FierceBiotech and FiercePharma Jobs
IVD Clinical Research Associate - MyRAQA, Inc.
Nov 23
Location: Bay Area, CACategories: Clinical
Website: http://myraqa.com
Position Description
MyRAQA, Inc. is a full-service IVD consulting firm that offers, regulatory, quality, development and clinical services. We serve a wide range of customers from stealth startups to industry-leading public companies.
Our clinical operations are growing and we are seeking a Clinical Research Associate to join our team. We are particularly looking for team members who have a passion for what they do, show an entrepreneurial spirit and possess the ability to adjust to dynamic opportunities.
Clinical operations are headquartered in the San Francisco Bay Area. Candidates should be willing to commute to the East Bay or Mid-Peninsula.
Because we are exclusively focused on IVDs, substantial IVD experience is a firm requirement. Applicants who are unable to demonstrate IVD experience will not be considered.
Responsibilities:
Assist with the development of study-specific informed consent forms, monitoring plans, CRFs, monitoring conventions, tracking forms, and other study related documents.
Assist in site selection, and pre-study activities to identify and evaluate potential investigators. Complete site evaluation for qualification/selection of potential investigators/sites and report to management as appropriate.
Assist with IRB submissions (Site and Sponsor).

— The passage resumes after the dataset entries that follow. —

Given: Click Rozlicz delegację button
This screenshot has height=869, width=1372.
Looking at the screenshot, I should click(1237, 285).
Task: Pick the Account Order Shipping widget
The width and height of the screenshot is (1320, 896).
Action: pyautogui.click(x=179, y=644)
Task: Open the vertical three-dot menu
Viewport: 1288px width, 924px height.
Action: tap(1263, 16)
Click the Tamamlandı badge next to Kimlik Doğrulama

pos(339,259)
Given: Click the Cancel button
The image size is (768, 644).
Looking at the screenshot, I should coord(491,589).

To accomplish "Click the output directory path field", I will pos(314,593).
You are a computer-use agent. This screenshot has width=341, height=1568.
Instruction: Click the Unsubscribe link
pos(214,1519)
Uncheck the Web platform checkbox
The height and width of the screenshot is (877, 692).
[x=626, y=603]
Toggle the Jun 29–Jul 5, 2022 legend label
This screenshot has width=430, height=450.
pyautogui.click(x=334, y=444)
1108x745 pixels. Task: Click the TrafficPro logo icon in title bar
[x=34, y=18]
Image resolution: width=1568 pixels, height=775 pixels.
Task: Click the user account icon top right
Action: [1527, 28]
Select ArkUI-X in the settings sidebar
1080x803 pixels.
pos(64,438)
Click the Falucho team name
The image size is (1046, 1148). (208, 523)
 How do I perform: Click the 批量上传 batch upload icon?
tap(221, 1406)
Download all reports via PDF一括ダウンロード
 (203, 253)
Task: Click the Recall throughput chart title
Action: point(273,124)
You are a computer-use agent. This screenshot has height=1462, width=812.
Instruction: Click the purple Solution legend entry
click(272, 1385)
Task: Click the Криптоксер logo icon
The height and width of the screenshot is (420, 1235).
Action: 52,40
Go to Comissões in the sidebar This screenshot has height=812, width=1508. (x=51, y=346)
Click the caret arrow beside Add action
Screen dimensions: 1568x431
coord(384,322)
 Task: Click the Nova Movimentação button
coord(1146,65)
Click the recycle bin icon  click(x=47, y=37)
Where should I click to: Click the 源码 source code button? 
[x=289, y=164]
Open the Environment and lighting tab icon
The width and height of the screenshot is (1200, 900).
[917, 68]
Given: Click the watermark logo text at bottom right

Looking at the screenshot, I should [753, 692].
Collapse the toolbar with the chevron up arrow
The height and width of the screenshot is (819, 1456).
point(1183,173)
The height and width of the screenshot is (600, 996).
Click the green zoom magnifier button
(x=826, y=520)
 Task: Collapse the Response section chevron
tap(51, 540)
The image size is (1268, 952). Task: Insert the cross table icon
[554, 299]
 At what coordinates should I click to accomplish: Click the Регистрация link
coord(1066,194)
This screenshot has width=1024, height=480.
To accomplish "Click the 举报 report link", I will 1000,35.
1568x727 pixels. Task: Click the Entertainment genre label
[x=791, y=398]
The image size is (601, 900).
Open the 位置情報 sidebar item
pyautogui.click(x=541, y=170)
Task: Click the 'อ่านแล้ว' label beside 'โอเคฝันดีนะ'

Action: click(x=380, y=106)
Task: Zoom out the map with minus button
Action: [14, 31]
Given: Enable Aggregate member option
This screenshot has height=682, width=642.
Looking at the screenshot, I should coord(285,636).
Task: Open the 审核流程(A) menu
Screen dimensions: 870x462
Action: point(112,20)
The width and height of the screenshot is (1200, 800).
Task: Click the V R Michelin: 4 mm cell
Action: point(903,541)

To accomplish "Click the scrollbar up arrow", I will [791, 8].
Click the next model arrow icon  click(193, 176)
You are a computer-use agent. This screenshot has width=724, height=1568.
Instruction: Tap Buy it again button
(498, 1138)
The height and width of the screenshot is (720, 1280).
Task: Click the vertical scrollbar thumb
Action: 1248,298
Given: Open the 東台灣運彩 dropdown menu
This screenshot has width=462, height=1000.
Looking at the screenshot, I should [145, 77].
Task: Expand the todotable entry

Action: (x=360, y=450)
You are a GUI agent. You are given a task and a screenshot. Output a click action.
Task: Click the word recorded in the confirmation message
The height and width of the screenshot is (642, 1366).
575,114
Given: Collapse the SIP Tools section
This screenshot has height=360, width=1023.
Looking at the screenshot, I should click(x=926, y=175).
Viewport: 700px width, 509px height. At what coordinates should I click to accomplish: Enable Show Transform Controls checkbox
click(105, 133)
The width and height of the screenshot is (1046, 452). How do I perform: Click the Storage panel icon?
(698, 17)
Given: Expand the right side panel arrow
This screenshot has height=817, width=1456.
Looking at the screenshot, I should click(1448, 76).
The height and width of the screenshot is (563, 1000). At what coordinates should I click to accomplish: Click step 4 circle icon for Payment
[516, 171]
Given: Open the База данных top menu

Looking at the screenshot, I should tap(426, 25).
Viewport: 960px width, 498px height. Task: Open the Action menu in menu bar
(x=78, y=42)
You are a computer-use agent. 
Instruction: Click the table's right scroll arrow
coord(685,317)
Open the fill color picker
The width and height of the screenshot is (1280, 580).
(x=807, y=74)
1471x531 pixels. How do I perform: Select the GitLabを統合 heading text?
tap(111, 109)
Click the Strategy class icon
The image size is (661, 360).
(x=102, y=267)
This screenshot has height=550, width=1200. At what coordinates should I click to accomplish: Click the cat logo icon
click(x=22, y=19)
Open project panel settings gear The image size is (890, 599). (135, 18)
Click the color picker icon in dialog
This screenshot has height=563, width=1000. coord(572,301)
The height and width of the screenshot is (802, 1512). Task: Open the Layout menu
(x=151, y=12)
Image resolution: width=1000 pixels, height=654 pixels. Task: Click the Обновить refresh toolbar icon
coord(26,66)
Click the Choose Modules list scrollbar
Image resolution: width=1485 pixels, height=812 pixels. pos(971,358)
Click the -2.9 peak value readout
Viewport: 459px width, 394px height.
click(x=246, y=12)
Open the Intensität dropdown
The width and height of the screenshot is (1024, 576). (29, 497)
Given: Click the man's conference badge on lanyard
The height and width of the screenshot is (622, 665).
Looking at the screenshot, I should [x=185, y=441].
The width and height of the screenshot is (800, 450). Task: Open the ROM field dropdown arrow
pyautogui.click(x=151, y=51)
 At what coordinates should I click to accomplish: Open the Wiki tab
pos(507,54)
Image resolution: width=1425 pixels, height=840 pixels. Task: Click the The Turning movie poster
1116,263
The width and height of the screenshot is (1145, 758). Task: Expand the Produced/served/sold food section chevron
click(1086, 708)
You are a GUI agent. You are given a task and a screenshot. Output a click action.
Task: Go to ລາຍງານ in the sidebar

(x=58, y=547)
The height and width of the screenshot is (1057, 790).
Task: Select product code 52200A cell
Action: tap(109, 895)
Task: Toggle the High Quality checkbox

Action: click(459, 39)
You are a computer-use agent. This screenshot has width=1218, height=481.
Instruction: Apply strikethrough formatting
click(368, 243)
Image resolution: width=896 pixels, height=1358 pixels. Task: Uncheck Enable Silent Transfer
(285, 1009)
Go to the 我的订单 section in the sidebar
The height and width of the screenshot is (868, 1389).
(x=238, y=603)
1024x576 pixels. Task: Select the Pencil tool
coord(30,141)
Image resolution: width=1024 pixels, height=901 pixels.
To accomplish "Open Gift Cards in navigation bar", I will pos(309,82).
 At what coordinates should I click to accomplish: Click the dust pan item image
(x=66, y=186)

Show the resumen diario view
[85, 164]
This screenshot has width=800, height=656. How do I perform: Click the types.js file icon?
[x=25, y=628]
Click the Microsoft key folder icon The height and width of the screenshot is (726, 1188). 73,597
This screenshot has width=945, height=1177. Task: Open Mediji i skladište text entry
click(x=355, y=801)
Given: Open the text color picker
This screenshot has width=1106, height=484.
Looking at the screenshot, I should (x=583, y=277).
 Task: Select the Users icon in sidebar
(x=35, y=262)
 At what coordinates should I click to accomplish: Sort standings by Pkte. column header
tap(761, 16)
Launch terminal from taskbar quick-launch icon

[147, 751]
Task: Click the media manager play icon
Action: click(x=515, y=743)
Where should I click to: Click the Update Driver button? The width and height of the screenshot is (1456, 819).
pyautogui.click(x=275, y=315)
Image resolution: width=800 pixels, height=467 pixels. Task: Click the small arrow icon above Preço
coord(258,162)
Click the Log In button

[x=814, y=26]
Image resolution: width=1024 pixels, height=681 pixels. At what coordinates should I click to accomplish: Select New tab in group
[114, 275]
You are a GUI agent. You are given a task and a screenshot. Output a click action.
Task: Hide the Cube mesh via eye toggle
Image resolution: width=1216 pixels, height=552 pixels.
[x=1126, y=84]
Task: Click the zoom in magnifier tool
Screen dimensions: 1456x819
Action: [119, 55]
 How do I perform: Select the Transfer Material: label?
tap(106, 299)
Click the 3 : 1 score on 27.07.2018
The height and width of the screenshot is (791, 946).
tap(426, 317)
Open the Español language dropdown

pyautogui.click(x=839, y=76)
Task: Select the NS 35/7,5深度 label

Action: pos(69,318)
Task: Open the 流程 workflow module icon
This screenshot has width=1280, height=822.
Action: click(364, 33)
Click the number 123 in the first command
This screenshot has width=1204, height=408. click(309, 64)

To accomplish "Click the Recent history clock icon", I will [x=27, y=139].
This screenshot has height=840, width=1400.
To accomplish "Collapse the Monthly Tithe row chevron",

Assist with vendor management.
Complete monitoring visits to ensure the integrity of clinical data and appropriate follow up procedures, including source document verification and Adverse Device Event reporting in accordance with appropriate regulations.
Develop patient enrollment strategies with the project team and study sites, as required.
Complete study site close-out visits.
Other duties and assignments as needed for the overall success of studies.
Requirements
AA, RN, BS/BA or equivalent with at least 5 years clinical trial monitoring experience in accordance with CFR, GCP and ICH Guidelines.
Substantial IVD experience, preferably 5 years or more.
Working knowledge of Good Clinical Practices.
Excellent verbal and written communication skills. Excellent organizational, record retention, time management, decision making, customer service, and interpersonal skills. Good command of written and spoken English language
Ability to travel both domestically and internationally as required and process visit reports effectively.